When we were managing around $20m at Systematic Alpha, we hired a generalist third-party marketer.
At the time we honestly did not care much where capital came from — Europe, Asia, wherever.
We just wanted to survive and grow.
Back then, we were focused almost entirely on performance and paid much less attention to presentation materials, investor communication, positioning, DDQs, and the overall institutional side of the business.
Our first third-party marketer helped us improve that side as well, and at that stage, we did not mind paying a retainer.
We viewed it as part of the cost of growth.
By the time we reached roughly $100m AUM, a meaningful portion of those assets had come through that relationship.
But once we reached that next stage of growth, our philosophy changed.

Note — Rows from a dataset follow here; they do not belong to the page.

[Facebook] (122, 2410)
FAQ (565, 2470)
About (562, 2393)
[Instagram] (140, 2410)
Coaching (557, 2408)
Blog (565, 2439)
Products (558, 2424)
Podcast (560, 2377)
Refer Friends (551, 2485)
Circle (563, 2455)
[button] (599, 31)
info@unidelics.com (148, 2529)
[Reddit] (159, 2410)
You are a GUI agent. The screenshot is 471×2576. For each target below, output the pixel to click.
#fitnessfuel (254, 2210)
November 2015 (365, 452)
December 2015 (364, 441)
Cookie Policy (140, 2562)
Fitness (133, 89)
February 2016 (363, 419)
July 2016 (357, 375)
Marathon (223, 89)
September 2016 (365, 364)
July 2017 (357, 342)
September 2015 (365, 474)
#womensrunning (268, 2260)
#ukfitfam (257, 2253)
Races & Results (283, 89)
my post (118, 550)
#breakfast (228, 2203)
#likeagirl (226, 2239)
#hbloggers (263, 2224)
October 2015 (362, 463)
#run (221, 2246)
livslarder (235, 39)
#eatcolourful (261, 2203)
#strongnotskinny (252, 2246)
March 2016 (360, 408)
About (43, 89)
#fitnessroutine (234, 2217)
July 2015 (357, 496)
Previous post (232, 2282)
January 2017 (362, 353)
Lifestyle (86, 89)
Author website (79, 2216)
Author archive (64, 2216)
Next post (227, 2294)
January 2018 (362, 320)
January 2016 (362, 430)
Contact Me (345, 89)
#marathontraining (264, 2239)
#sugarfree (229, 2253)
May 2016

By then our materials were stronger, our institutional process was more developed, and we had become much more comfortable raising capital ourselves.
We became much more selective and increasingly preferred working with people who genuinely believed in the strategy and were willing to work on a success-fee basis.
Instead of broad distribution, we moved toward specialized third-party marketers:
– one focused on Asia (Japan, Hong Kong and broader APAC),
– one focused on Europe,
– one focused on the US.
Different regions behave differently. Different allocators ask different questions.
The distribution model that helps you get to your first $100m is not necessarily the one that helps you get to the next $500m.